Monday, November 15, 2004
Mundane Monday
Just as I published my post Saturday, Kolby came in and said her stomach really hurt. The rest of the day was spent escorting her back and forth to the restroom and holding her hair as she did her thing. YUCK! She had some high fever and her little stomach just cramped and cramped. I hate it when my kids hurt! Poor her! Rhett spent lots of time at Mama K's house that day.
Sunday I went to roll papers with Rob. As I was drifting back to sleep I suddenly felt my stomach cramp. I woke up four hours later running for the toilet. Just as I crawled back into bed, Kolby bounded into the room announcing that she felt much better. Yeah- it just a 24 hour thing!
29 hours later and I feel normal again. Life is back in full swing. Yesterday I only got out of bed to go to the restroom and refill my water glass. I have not slept that much in years. Just one day out and it seems the chores are double today, even though Rob ran around all day doing chores yesterday. I married a great guy!
I really feel for people who have long term illnesses. Life is hard when you feel bad all the time. My pregnancies were pretty miserable. I remember thinking about the terminally ill a lot then, and being glad my ailment would end as soon as the baby was born!
Tonight Rob and the guys go to Dallas for the Cowboy game. They have the tailgate grill all packed up again! They really know how to make the most of a Cowboy Mini pack of tickets! Go Cowboys!
It is family night at Kolby's school. If we go I have been asked to help watch kids. I'm not sure this family will make it this year... But that could change. Well McKenna is waking from her morning nap and Rhett wants to play Hungry Hungry Hippos.
Just a mundane Monday! Hope all is well with you blog family!
Saturday, November 13, 2004
Update
The luncheon was an amazing success.
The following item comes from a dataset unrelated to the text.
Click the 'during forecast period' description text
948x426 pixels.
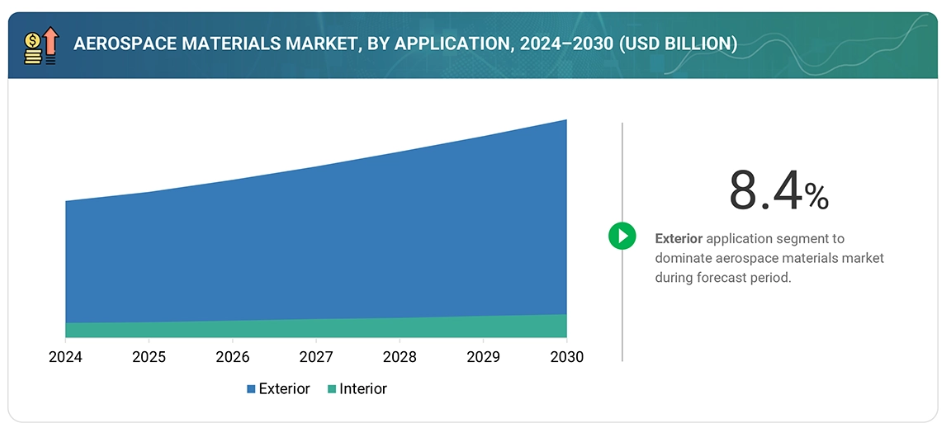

There were a few last minute snags but all went well. The teachers are all so sweet. I can not walk down the hall without one if them stopping to thank me. I feel very good about all that. Agan God was faithful, even in something this trivial!
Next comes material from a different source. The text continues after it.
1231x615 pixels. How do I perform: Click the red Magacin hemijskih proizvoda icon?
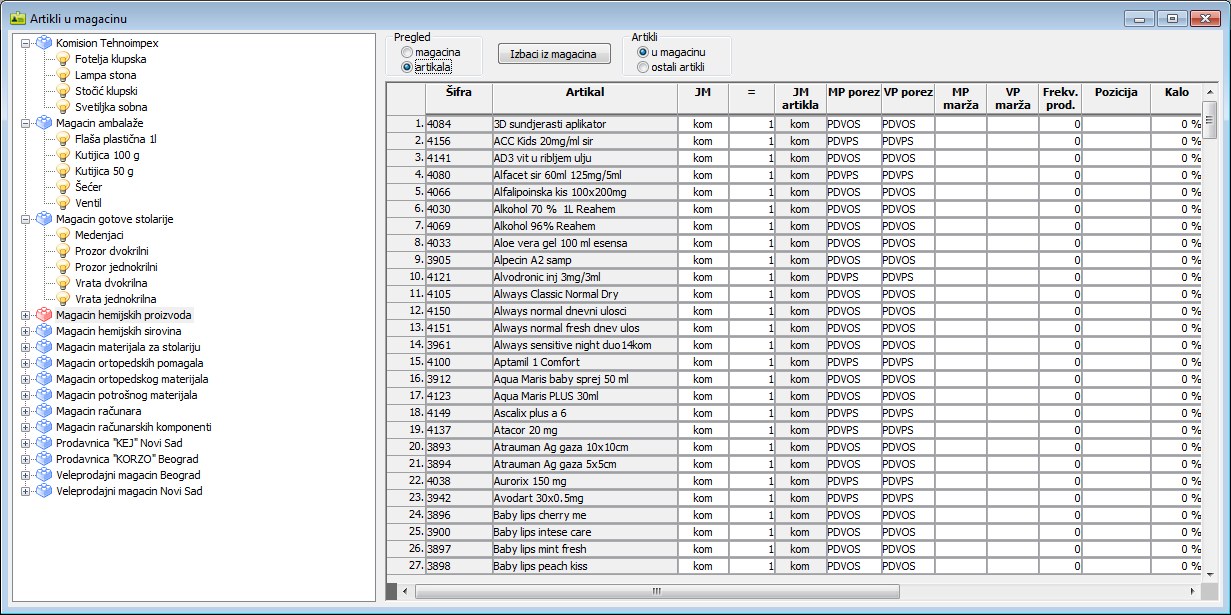[x=44, y=315]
The best part of the whole day was seeing Deby Evans walk in! Amazing! She is not back to teaching but she is at home. Although she will not be back this year we still consider her a part of Spring Valley, a very special part! She came with a walker and the help of an aide, but she looks so good. This was the first time many of us had seen her since her near death, or should I say return from death experience. Recovery for her has been slow but steady. We prayed for her at the luncheon and thanked God for all the prayers he has already answered concerning Deby. She is a miracle.
My friend Shae and I had been up past midnight for five nights straight working on this luncheon. Needless to say, Thursday night I was in bed by 7:45! It is soo good to have the whole thing behind us! (And yes Holly, I am already thinking about next year!)
Must run! Rob is off reffing basketball and the natives are restless! yes RESTless!:)
Wednesday, November 10, 2004
Circle of Life
I've done it again! Dived full force into a "project". I do this. This time it is the Teacher Appreciation Luncheon at Kolby's school. It's tomorrow. It's a big deal in our little world.
Every year the PTA gets parents to watch the classes and man the office (45 volunteers for this) from 11 - 1. We bus the entire staff to the fellowship hall of a near by church and have a fun themed luncheon. Last year it was the "Survivor" theme. Everyone wore Camo. We constructed a tiki hut, had torches every where and had challenges to win door prizes. It's decorated as extravegently as a prom. The teachers take pictures and talk about it all year. It is a highlight to be sure. I was just a worker last year. This year I am in charge. Scary.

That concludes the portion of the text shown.